One of the physical effects people experience when they are moved by the Holy Spirit is crying. Not everyone experiences it, but a lot of people do. It’s not an emotional reaction, but a spiritual one.

The first time I experienced this, I had no idea what was going on. Or why I was blubbering. I wasn’t particularly sad or worked up at all at the time, but I couldn’t control my tears. All I was doing was sharing a thought with our church at the time.

I later learned about how crying and moving in the Spirit often go hand and hand. (Other physical signs include breathing deeply, calmness, sensations of heat, light-headedness or dizziness, weak knees, and shaking.) So I’ve grown accustomed to it — to me crying, to others crying. It’s a beautiful thing — it’s like a physical representation of the cleansing of the soul that the Spirit is doing, washing away things that weigh us down with every tear shed.

Many Sundays in our worship service, I am moved to tears. We are fortunate in our small church to encounter and experience the Spirit moving regularly. And I wouldn’t trade that for anything — the Christian life without the Spirit is lifeless and mundane. The presence of the Spirit – and the resultant cleansing – is so powerful that I often have to wash my face in the middle of service to clean off the streaks of eye makeup.

But it recently occurred to me – why don’t I wear waterproof eye makeup? And I realized – it’s because I don’t expect the Spirit to move on Sundays. Instead, I go into church hoping the Spirit will move, hoping God will be present with us, but not believing or expecting He will.

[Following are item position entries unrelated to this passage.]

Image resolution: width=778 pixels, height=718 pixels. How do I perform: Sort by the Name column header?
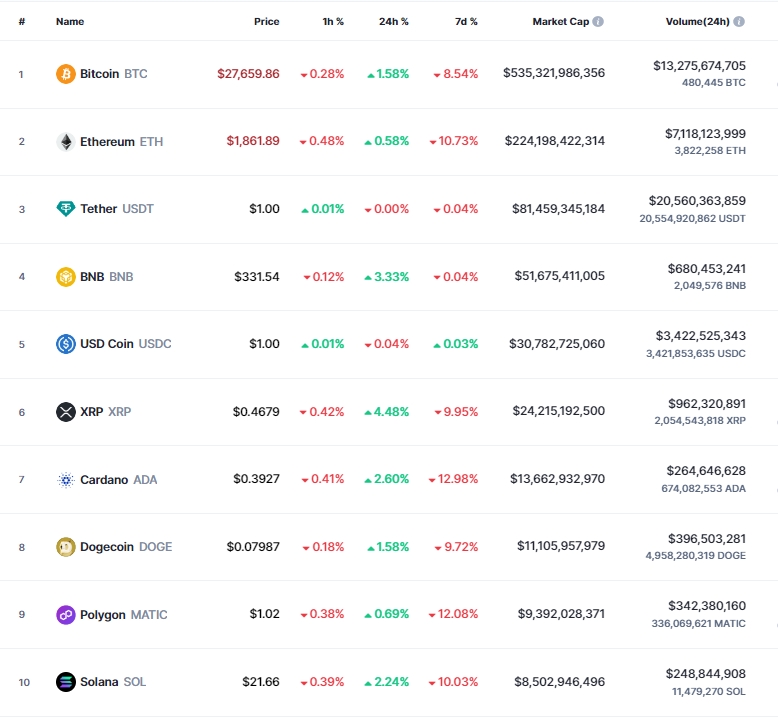(x=70, y=21)
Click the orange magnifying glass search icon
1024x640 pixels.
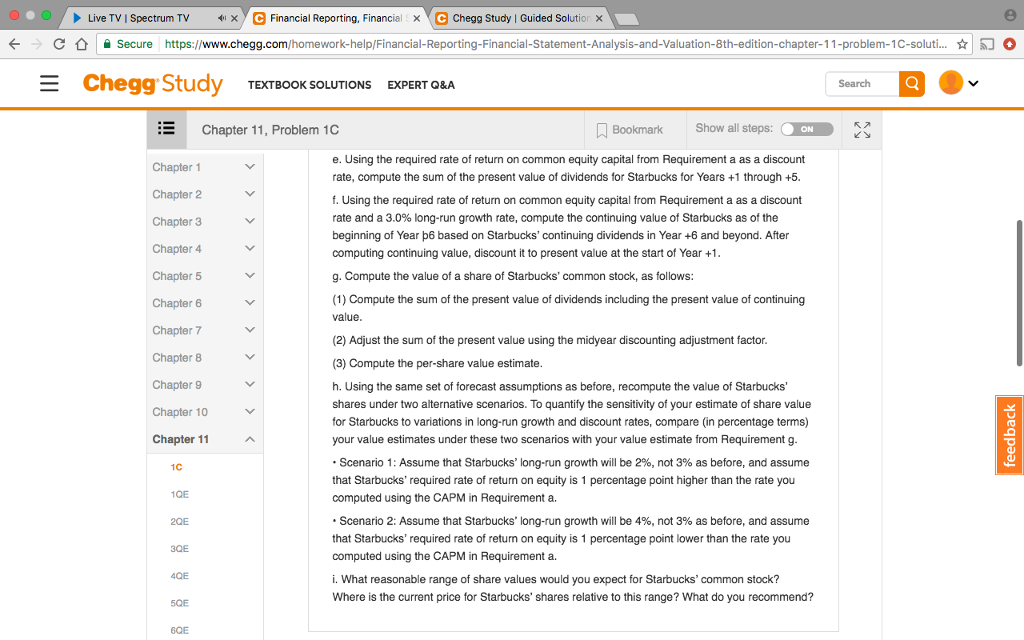point(910,84)
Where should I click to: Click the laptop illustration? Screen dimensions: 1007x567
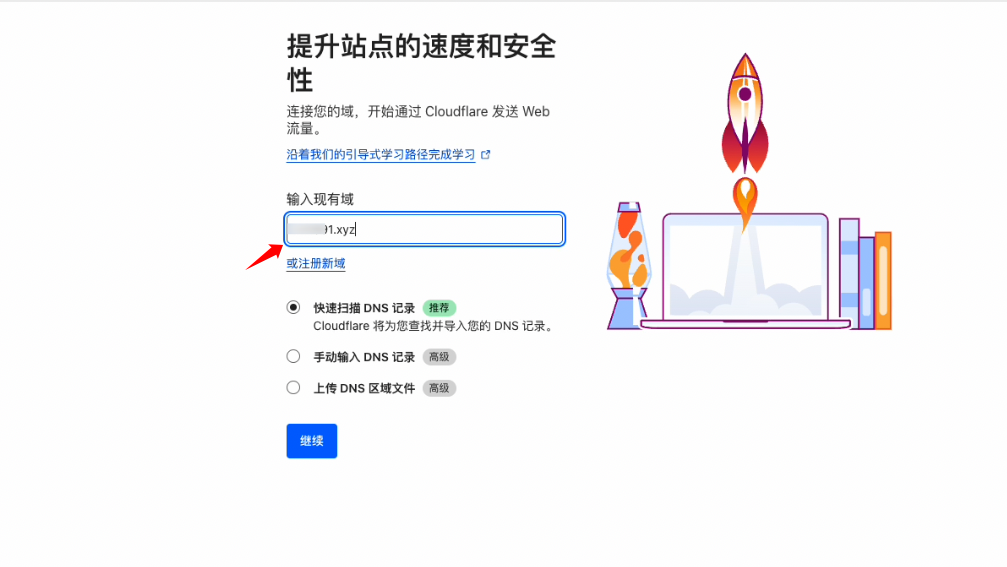coord(745,271)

And when I pray on Sundays for the Holy Spirit to be present, to work in all our lives, and to change us forever, I realized my prayer is more like pleading and begging rather than expecting God will gladly answer it, as His word says He will. I don’t have to beg with Him to do what He wants to do and what He promises to do. I simply have to ask, and in asking, it is done.

So, I’ve invested in some waterproof mascara and I’ve started wearing it on Sundays. I’m expecting the Spirit to move mightily during worship and I’m expecting to be cleansed, loved, and changed.

But then I realized this week — why don’t I wear waterproof eye makeup the other 6 days of the week?